Shoplifting is typically prosecuted as a misdemeanor in North Carolina, except when the suspect removes an anti-theft security device from the product. In those cases, the person may be prosecuted with a felony charge, although, assuming the amount of theft is relatively low, a deferred prosecution or deferral program is sometimes available. In many other cases, the charge will be reduced to misdemeanor. Rarely, is theft by removal of an anti-theft security device prosecuted as an actual felony.
But embezzlement is another matter entirely. Embezzlement is always a felony, even where the amount of theft is relatively low.

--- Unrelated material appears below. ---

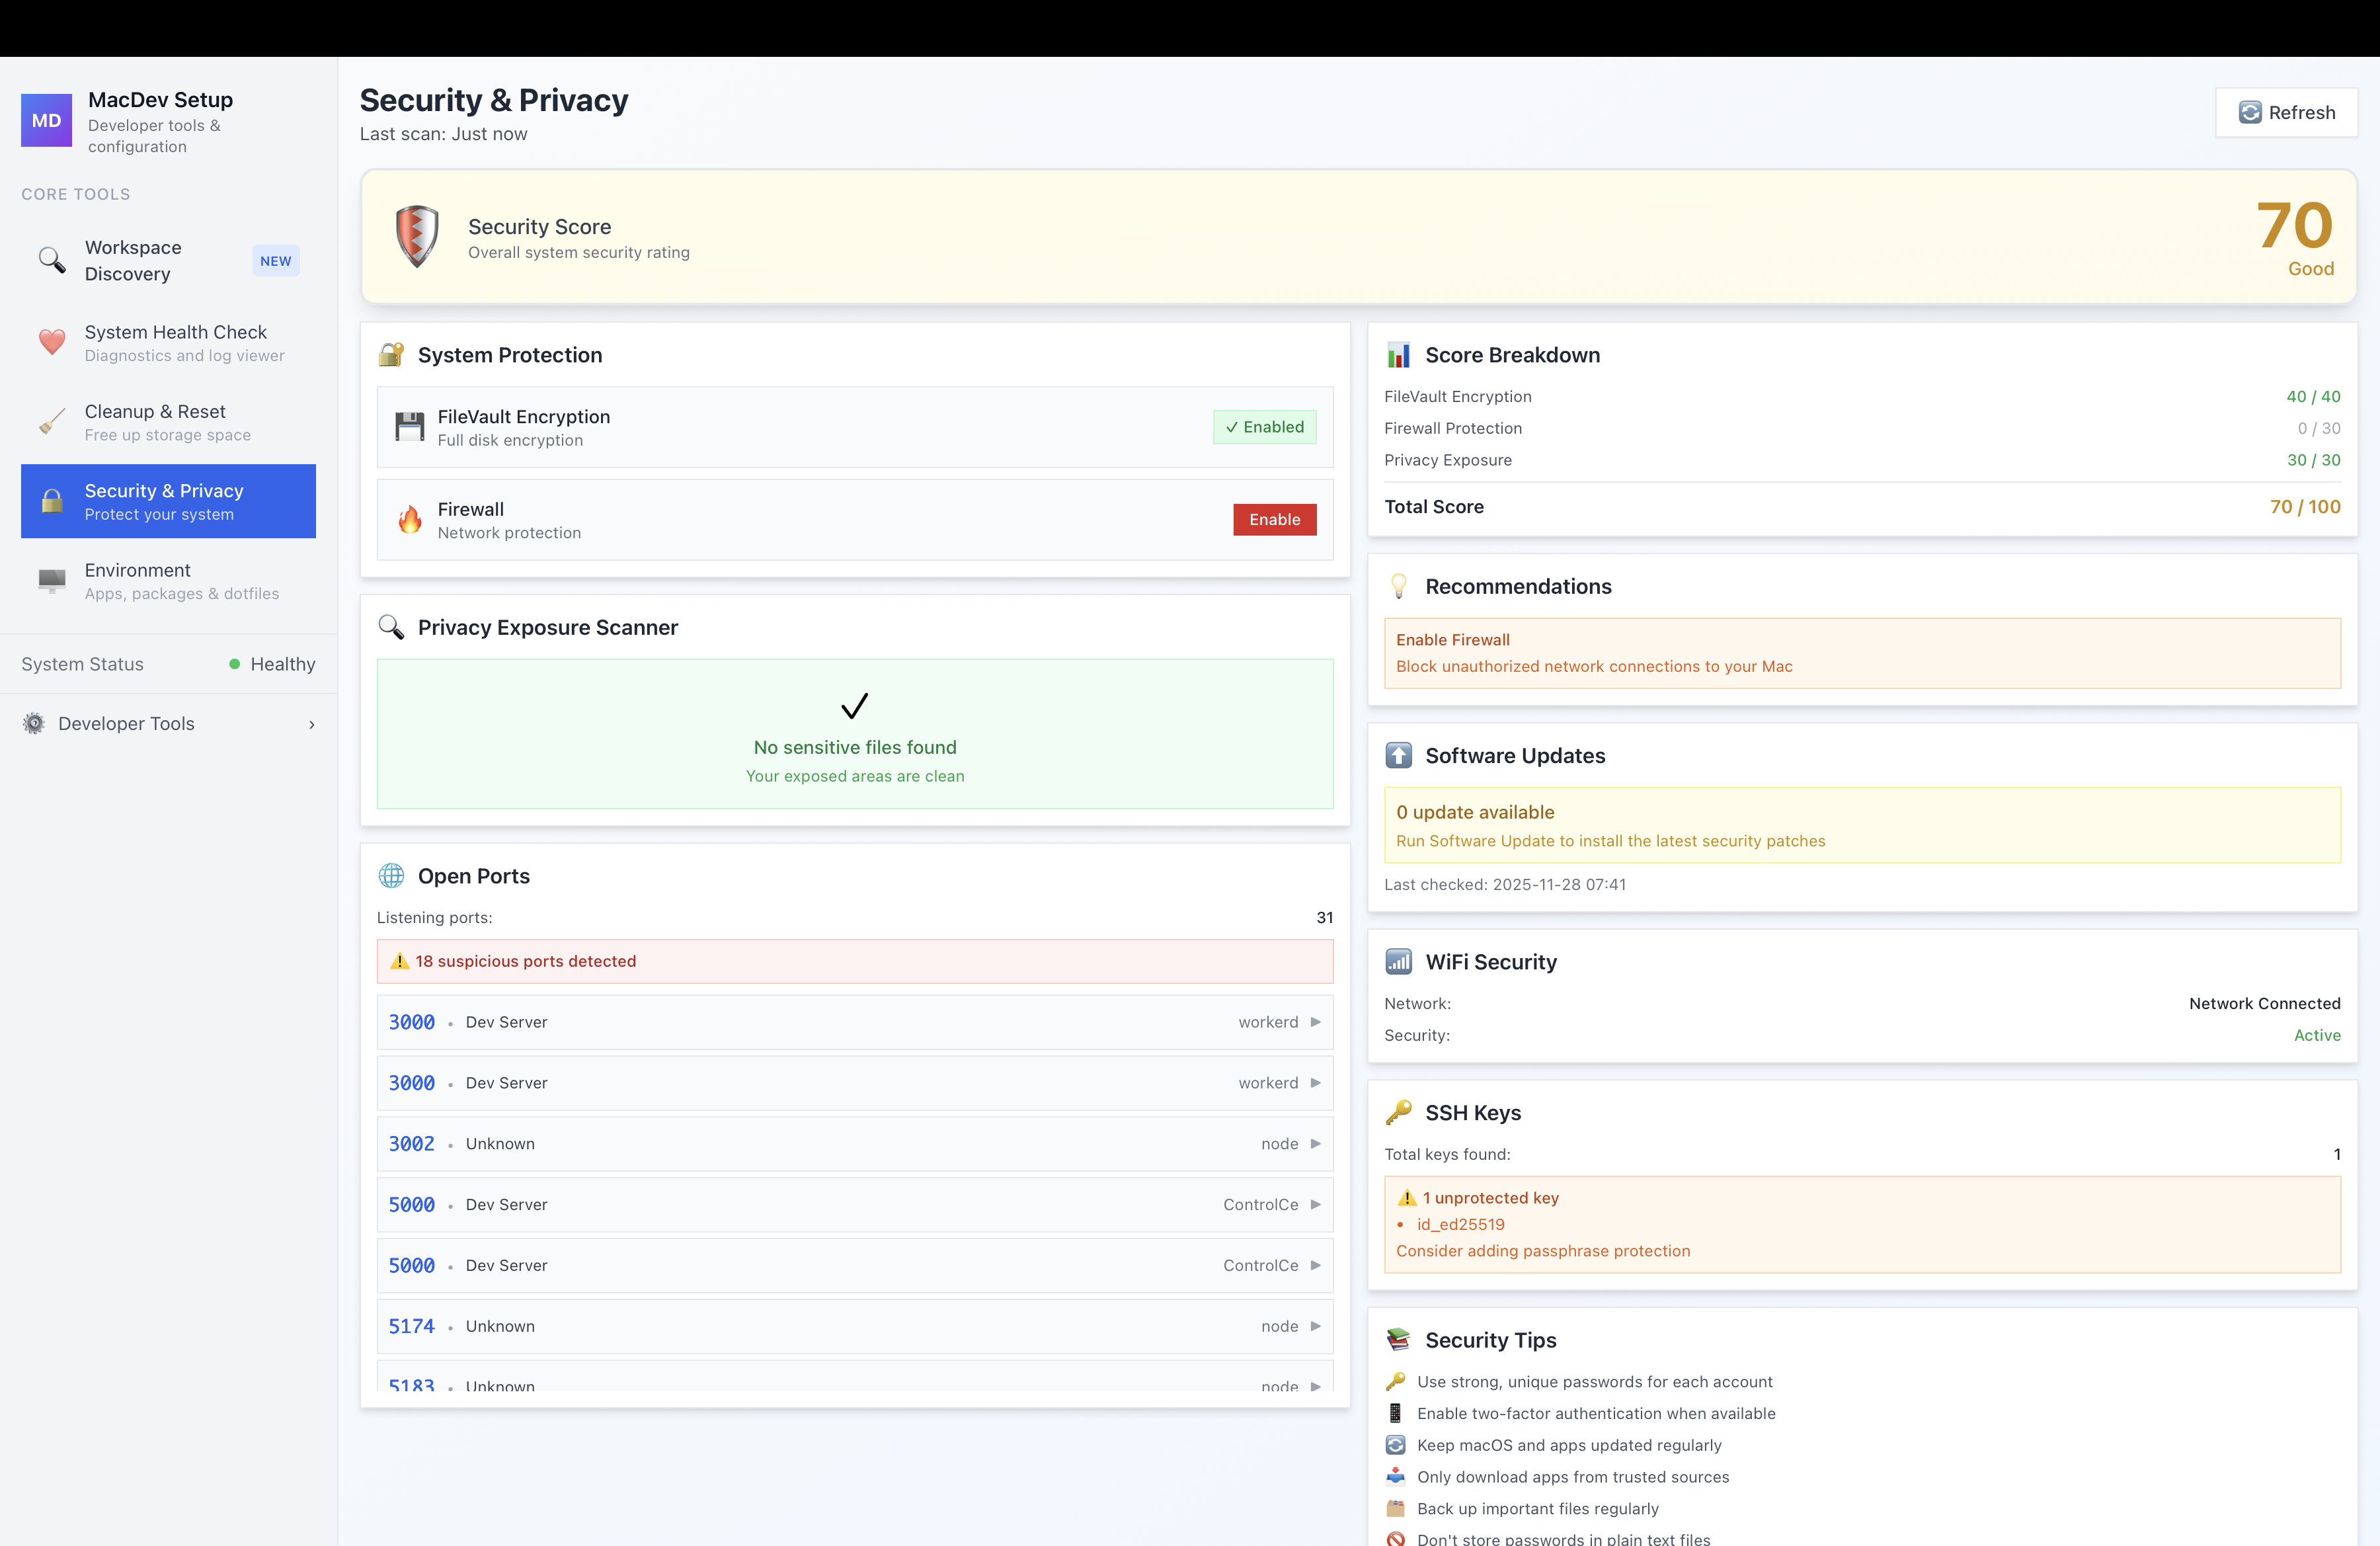Click the Software Updates arrow icon
The width and height of the screenshot is (2380, 1546).
coord(1399,755)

While sometimes embezzlement charges can be reduced or dismissed (as part of a deferred prosecution agreement), where the amounts are in the tens of thousands of dollars or more, the person is likely to face a felony prosecution.

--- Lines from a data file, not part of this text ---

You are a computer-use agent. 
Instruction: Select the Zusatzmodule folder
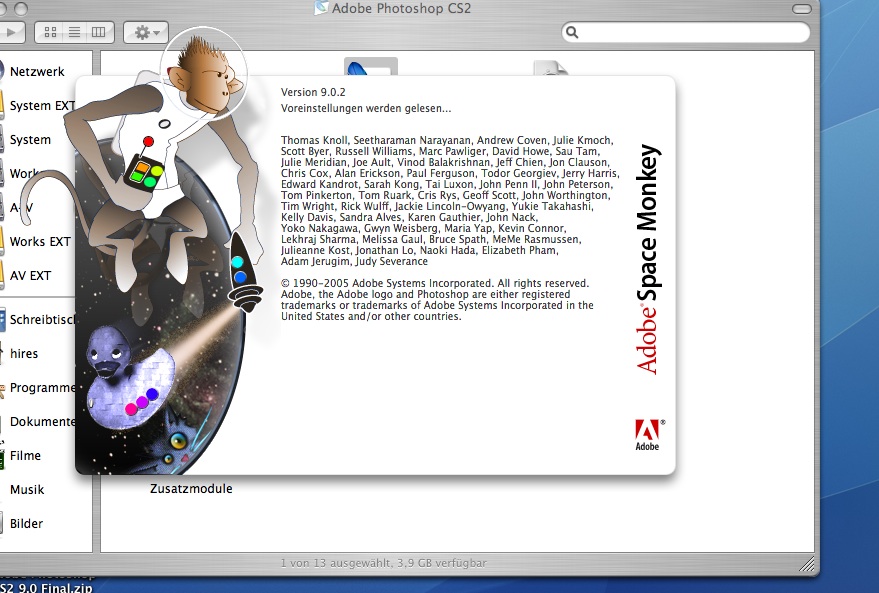coord(191,489)
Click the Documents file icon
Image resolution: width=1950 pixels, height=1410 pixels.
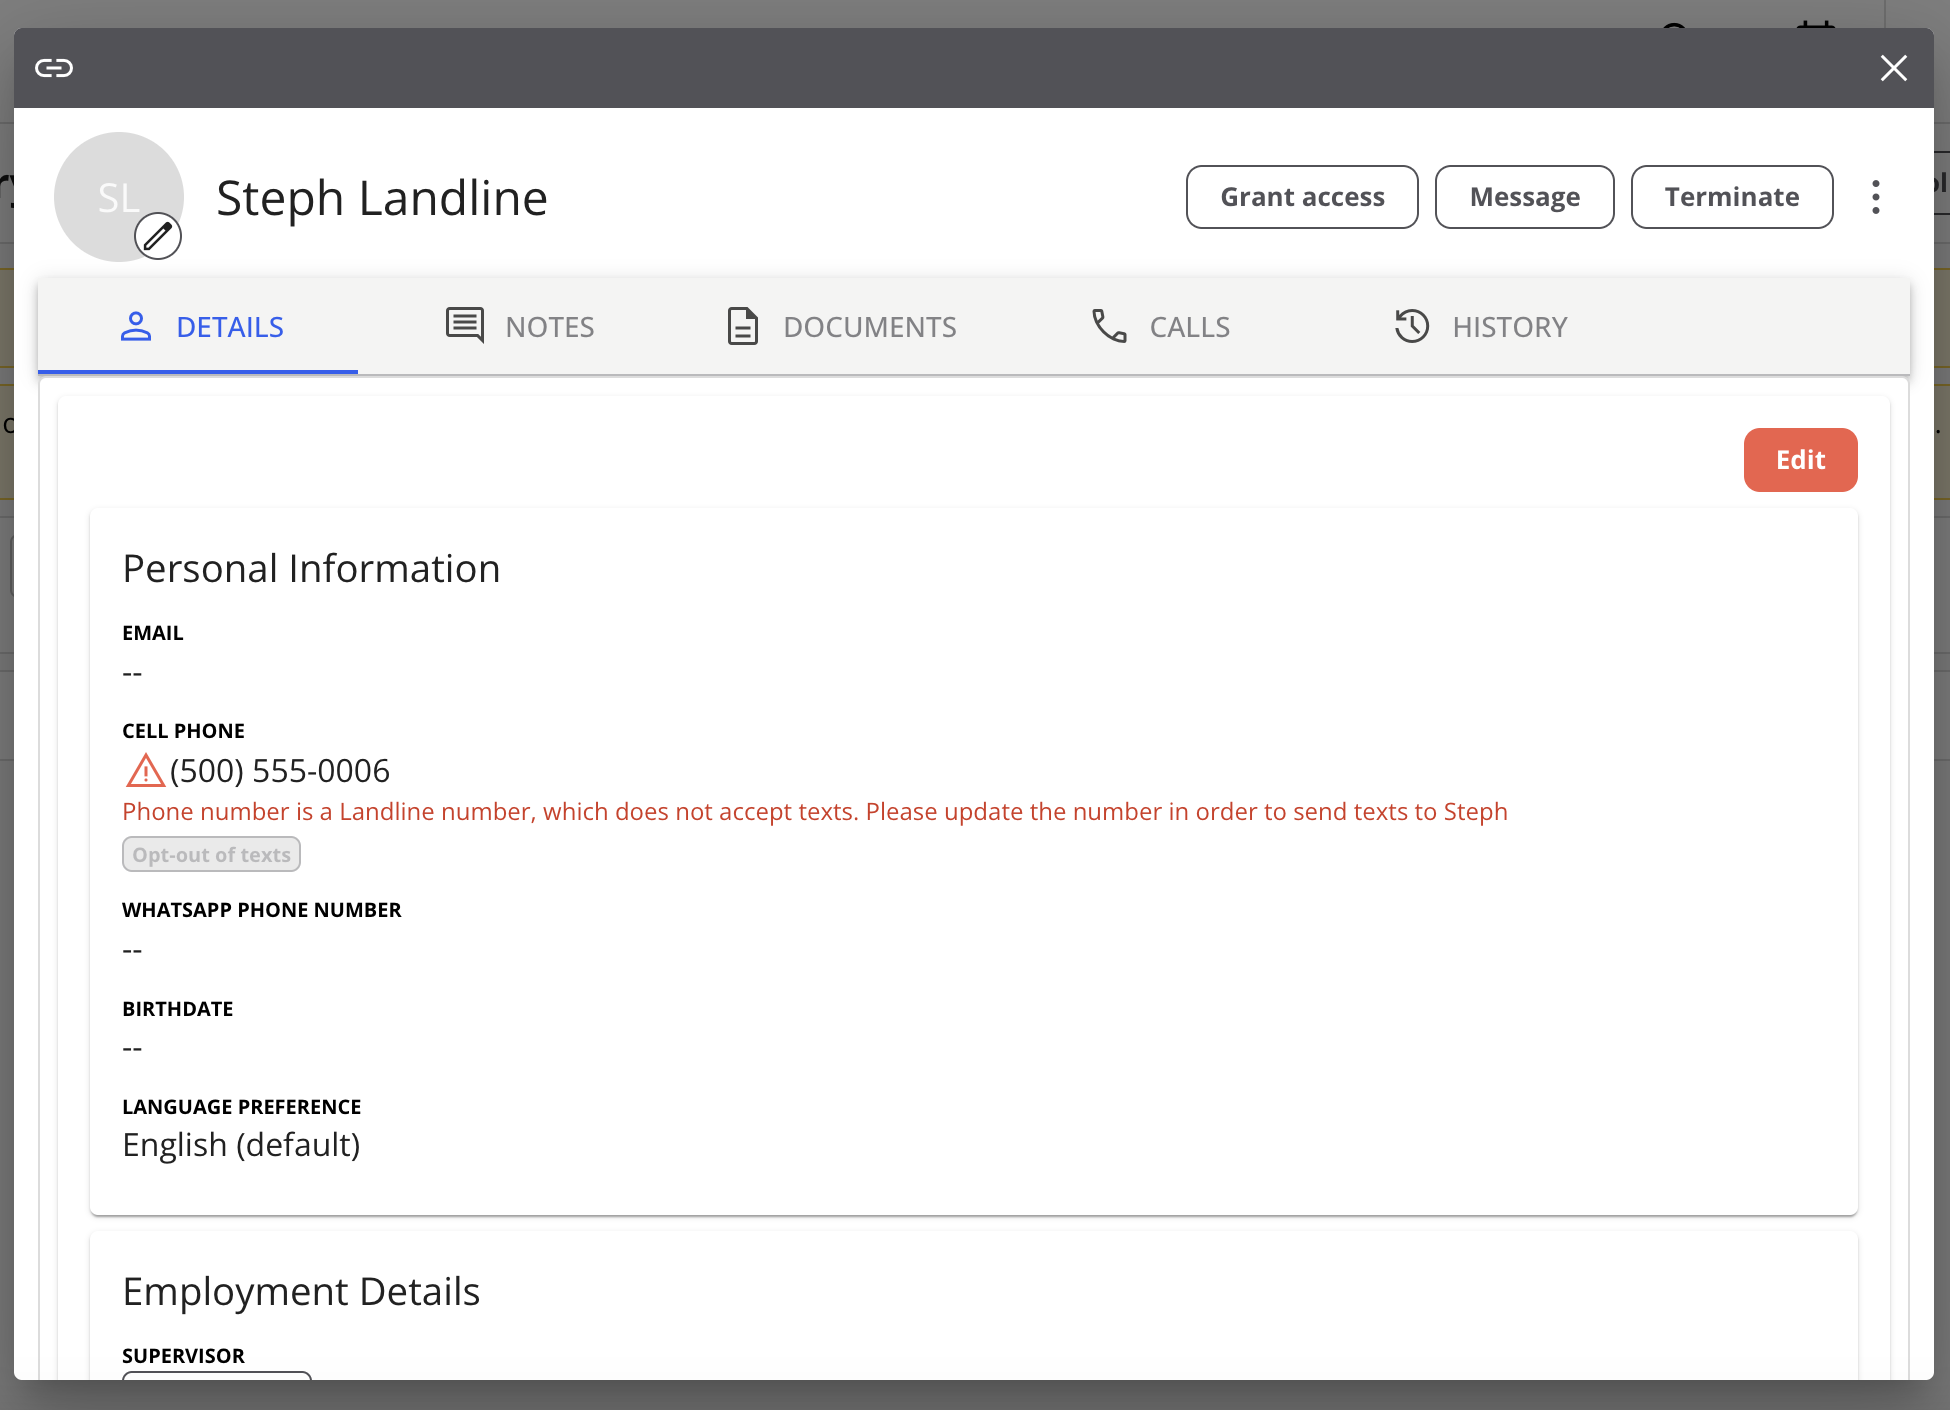(x=742, y=326)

As someone who has defended people charged with serious embezzlement charges, where the embezzlement can be proved by the state, the issue comes down to mitigation: how much restitution can be provided to the victims and can a good reason be articulated to explain the theft: a sick child who needs expensive medical treatment, for instance.
The Atlantic reports:
The Global Retail Barometer, an annual report released late last week, revealed that American retail staff steal a lot more from their employers than actual, dedicated thieves: Employees account for 43 percent of revenues that were lost but shouldn’t have been, while shoplifters account for 37 percent. Usually, this takes the form of unsupervised sleight-of-hand at the register—benefiting from purposely canceling transactions that shouldn’t be canceled or issuing unwarranted refunds—and it accounted for about $18 billion in lost retail revenue last year in the U.S.